Saat pengukuran, ditulis luas tanahnya hanya 269 meter persegi. Tidak hanya itu, luas bangunan juga berkurang hingga 20 meter persegi.

Anehnya, luas tanah di sebelah timur rumahnya menjadi bertambah. Sehingga, pemilik rumah di sebelahnya menerima ganti rugi lebih banyak dan sudah pindah.

Menurut Makmun, dirinya sudah menanyakan perbedaan luas tanah saat pengukuran dengan yang tertulis di sertifikat pada perangkat Desa Sambongsari. Namun, Makmun justru diminta mengajukan keberatan di pengadilan.

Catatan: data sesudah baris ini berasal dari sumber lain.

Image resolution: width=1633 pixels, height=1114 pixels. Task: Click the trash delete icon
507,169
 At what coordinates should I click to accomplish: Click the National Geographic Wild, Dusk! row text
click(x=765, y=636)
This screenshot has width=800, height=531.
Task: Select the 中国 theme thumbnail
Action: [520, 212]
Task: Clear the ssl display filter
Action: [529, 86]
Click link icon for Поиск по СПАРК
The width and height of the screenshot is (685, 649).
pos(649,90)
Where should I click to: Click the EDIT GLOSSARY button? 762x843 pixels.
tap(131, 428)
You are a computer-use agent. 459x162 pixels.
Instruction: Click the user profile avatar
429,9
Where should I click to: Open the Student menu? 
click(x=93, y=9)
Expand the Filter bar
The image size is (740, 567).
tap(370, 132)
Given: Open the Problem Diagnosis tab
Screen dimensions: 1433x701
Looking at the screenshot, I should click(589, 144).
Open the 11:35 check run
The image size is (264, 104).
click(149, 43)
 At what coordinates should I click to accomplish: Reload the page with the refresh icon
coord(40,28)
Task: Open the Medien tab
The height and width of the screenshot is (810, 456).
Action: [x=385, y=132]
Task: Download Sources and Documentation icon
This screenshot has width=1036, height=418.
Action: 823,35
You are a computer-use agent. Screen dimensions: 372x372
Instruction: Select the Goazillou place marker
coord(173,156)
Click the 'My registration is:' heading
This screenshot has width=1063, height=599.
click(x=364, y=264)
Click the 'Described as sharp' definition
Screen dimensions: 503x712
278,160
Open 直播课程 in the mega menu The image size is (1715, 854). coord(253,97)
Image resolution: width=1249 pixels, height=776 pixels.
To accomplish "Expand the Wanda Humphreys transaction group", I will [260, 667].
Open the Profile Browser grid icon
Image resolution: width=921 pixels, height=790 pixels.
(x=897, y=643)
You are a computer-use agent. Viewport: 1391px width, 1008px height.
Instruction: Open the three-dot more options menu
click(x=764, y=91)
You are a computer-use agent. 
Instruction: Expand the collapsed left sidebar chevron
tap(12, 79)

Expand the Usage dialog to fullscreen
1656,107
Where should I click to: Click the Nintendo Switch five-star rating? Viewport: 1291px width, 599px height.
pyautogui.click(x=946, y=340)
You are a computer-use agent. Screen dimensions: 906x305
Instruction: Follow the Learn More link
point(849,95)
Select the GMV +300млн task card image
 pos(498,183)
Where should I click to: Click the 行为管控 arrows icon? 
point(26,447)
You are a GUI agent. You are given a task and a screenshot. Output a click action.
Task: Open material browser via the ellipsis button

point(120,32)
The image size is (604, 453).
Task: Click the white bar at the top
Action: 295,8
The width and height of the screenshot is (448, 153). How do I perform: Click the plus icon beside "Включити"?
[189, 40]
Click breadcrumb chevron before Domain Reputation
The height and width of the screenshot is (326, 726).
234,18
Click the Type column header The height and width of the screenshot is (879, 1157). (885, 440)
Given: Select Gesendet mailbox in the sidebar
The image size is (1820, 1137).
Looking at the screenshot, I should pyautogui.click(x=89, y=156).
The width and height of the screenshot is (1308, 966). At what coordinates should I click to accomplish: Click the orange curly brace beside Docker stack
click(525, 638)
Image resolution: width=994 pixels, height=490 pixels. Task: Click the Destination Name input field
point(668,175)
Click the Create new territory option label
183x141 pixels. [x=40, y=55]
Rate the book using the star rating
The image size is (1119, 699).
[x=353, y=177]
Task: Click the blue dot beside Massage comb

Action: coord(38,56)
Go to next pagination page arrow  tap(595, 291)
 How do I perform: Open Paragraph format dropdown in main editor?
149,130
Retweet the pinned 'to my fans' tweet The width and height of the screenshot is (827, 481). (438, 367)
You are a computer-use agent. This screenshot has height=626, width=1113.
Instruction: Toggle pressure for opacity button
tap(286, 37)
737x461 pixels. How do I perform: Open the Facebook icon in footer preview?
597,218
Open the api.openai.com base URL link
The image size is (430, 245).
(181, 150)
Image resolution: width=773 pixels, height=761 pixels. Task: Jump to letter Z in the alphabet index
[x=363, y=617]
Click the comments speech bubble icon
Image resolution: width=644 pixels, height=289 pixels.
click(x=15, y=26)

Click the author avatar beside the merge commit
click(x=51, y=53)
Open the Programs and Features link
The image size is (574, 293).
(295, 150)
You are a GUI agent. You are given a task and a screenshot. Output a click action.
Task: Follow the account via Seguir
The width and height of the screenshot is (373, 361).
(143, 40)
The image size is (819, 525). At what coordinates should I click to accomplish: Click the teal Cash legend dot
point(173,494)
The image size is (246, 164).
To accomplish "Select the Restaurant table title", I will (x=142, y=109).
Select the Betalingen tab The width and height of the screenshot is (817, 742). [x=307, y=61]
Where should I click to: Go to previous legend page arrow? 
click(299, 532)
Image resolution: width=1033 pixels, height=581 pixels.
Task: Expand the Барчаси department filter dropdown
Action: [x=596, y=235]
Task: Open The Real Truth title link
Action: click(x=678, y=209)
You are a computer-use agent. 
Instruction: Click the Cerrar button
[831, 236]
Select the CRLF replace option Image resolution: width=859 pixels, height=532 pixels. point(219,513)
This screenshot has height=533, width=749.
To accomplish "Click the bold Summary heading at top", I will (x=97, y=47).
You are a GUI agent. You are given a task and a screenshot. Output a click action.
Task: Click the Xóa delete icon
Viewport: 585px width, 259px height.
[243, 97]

"Saya kemudian mengajukan keberatan pada BPN (Badan Pertanahan Nasional), katanya  sudah  sesuai," pungkas Makmun.

Mekmun mengatakan, akan terus bertahan meski rumahnya nanti dibongkar paksa. Ia menilai, ada ketidak adilan dalam pengukuran lahan dan merugikan dirinya.